Exercise directions ▸ Copy every line of the records verbatim, from the line containing "Where should I click to: Select" down to the line containing "point(431,191)", both included, and omit the pictures.

------------------------

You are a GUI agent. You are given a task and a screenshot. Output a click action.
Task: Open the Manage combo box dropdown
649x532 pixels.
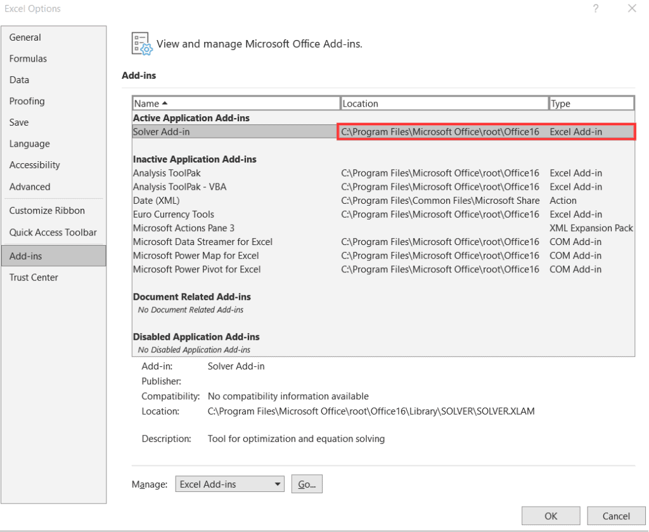point(278,484)
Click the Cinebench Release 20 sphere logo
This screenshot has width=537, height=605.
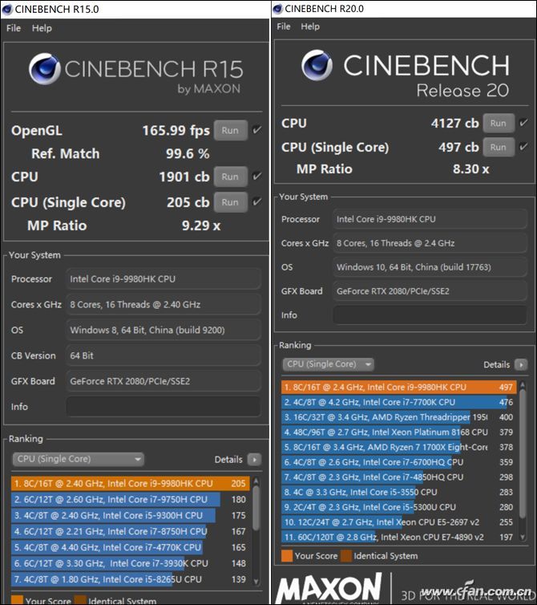pyautogui.click(x=317, y=67)
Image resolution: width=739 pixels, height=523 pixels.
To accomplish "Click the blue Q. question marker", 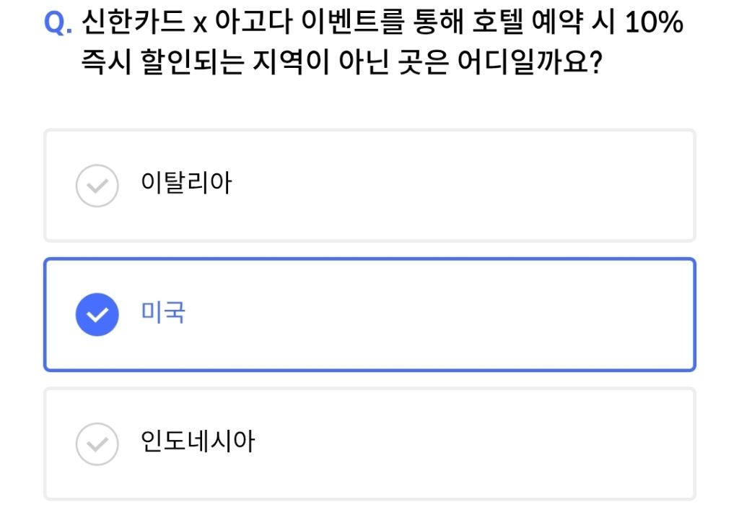I will coord(58,24).
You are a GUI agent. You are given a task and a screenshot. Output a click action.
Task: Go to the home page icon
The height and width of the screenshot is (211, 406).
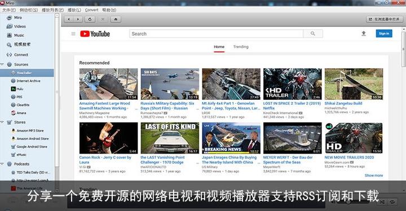(x=116, y=19)
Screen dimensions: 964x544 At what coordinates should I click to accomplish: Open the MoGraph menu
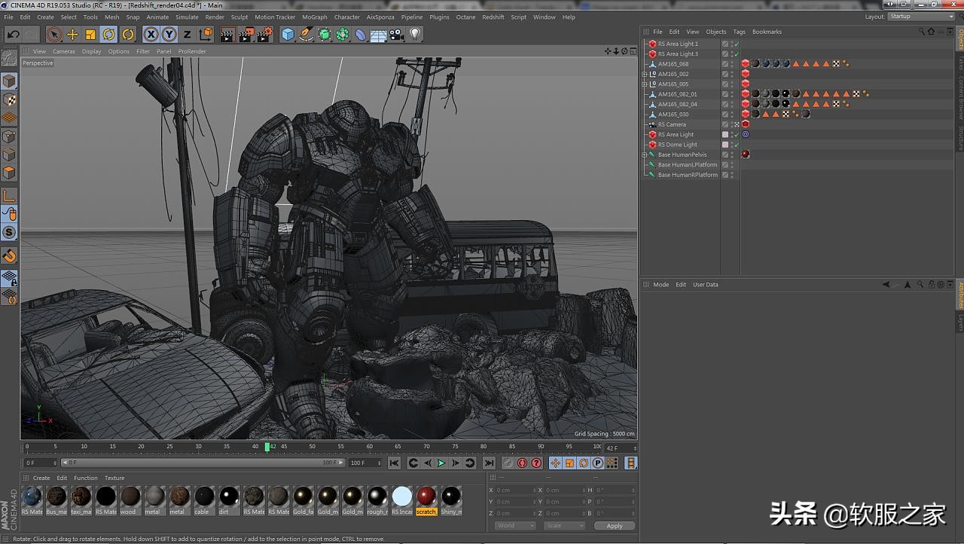click(314, 17)
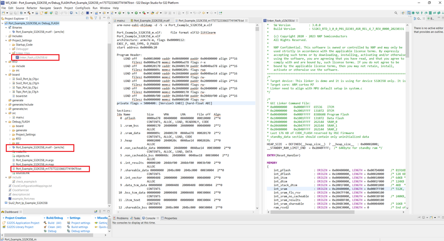The image size is (444, 241).
Task: Open linker_flash_s32k358.ld in Project Explorer
Action: tap(32, 57)
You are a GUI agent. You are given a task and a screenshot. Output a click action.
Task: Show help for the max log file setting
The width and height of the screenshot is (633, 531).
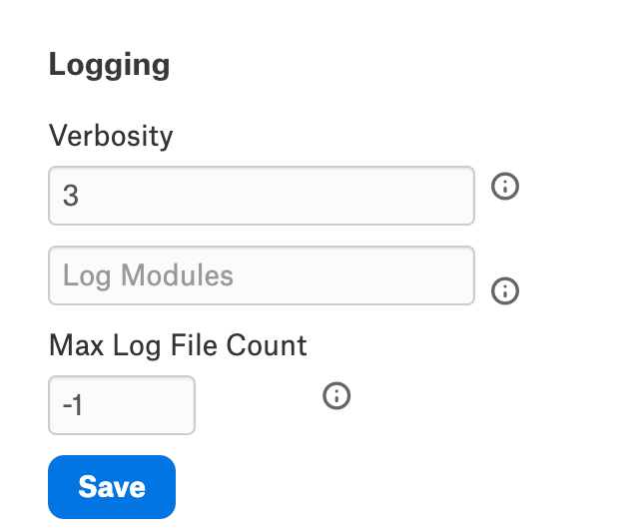[x=336, y=395]
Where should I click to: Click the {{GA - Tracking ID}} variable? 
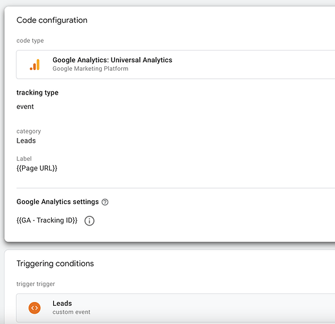click(47, 220)
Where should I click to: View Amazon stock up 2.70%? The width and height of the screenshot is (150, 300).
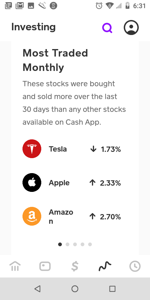[75, 216]
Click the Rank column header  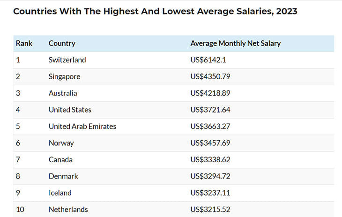[x=24, y=44]
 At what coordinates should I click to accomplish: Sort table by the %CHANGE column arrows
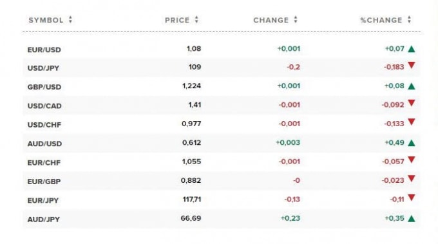click(409, 19)
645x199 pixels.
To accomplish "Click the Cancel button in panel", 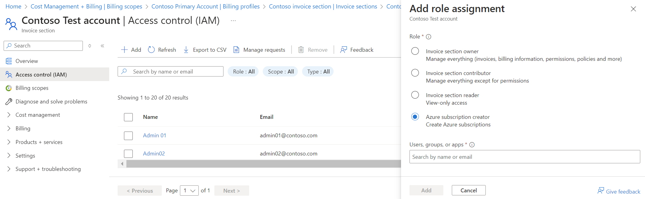I will (x=468, y=190).
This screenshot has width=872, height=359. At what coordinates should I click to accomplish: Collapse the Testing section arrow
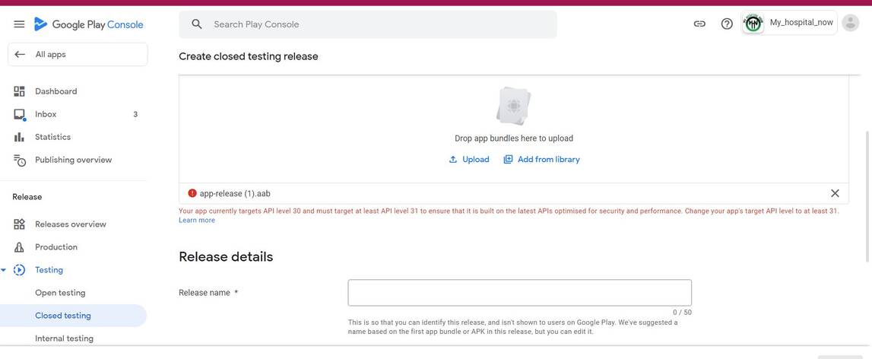click(4, 270)
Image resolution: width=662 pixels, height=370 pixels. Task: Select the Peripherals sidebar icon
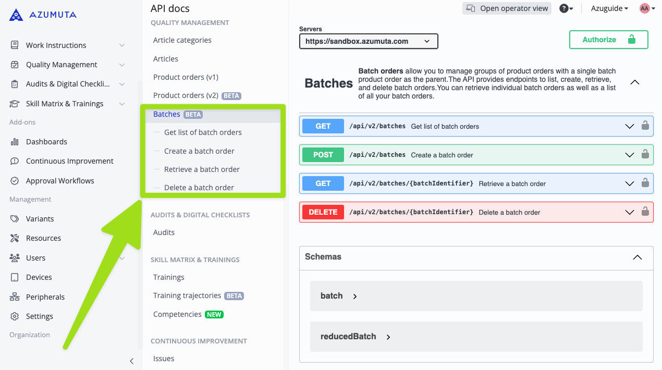click(14, 297)
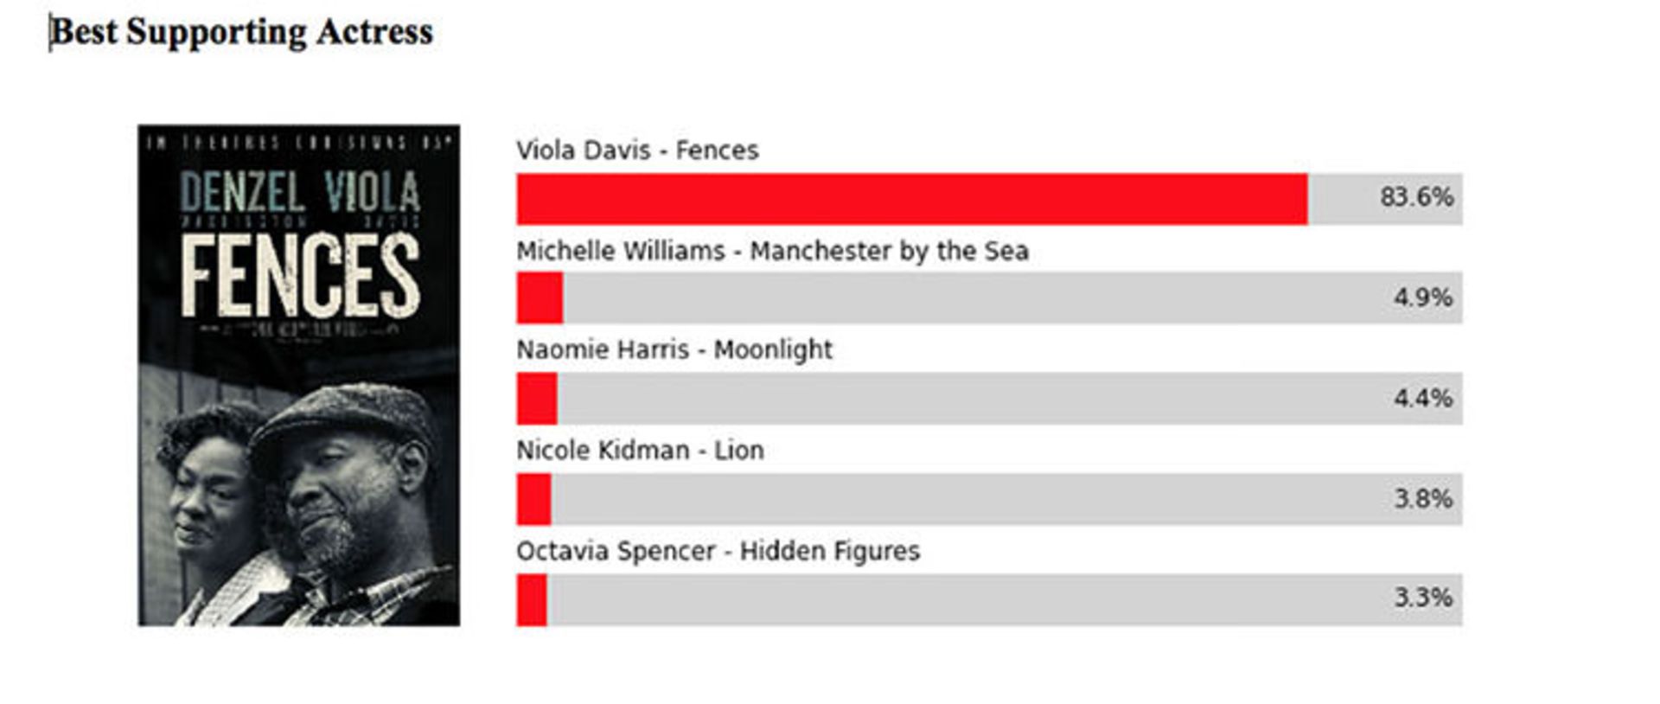Click the Fences movie poster thumbnail
Viewport: 1660px width, 704px height.
pos(298,375)
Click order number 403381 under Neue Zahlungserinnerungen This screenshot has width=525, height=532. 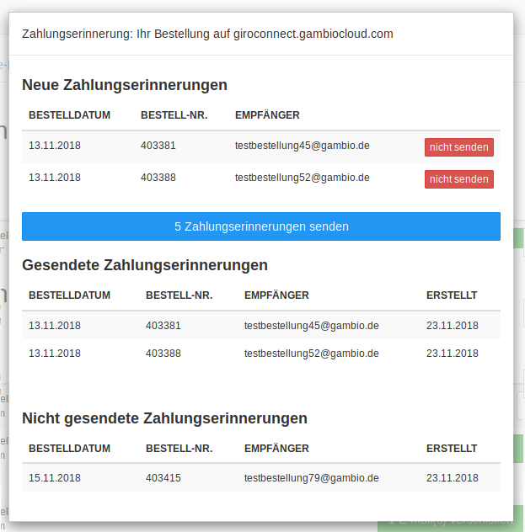pyautogui.click(x=158, y=146)
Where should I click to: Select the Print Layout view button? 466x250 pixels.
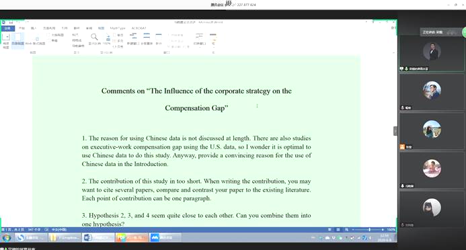click(x=17, y=40)
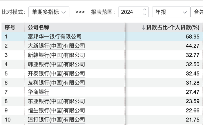Click the 公司名称 column header
The width and height of the screenshot is (203, 125).
(x=39, y=27)
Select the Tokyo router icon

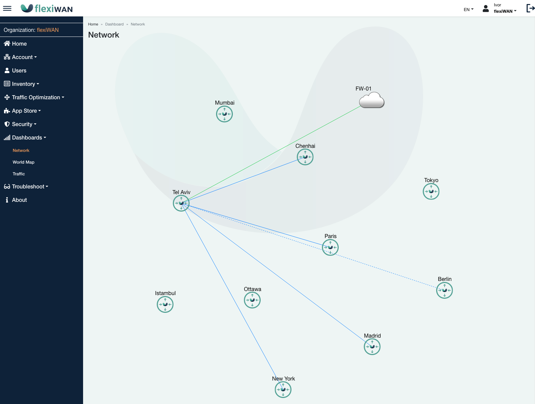point(431,191)
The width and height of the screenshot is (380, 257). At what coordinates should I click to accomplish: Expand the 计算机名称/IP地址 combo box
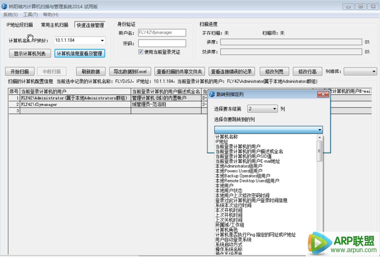coord(102,40)
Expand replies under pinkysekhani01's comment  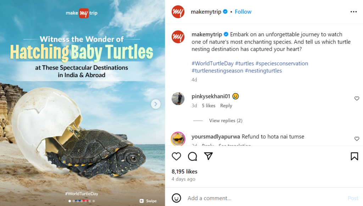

------------------------

Expected output ▸
Where should I click to: Select the Print Layout view button? 466x250 pixels.
click(x=17, y=40)
Click the 公司名称 column header
The width and height of the screenshot is (203, 125).
(x=39, y=27)
Select the Tokyo router icon

point(431,191)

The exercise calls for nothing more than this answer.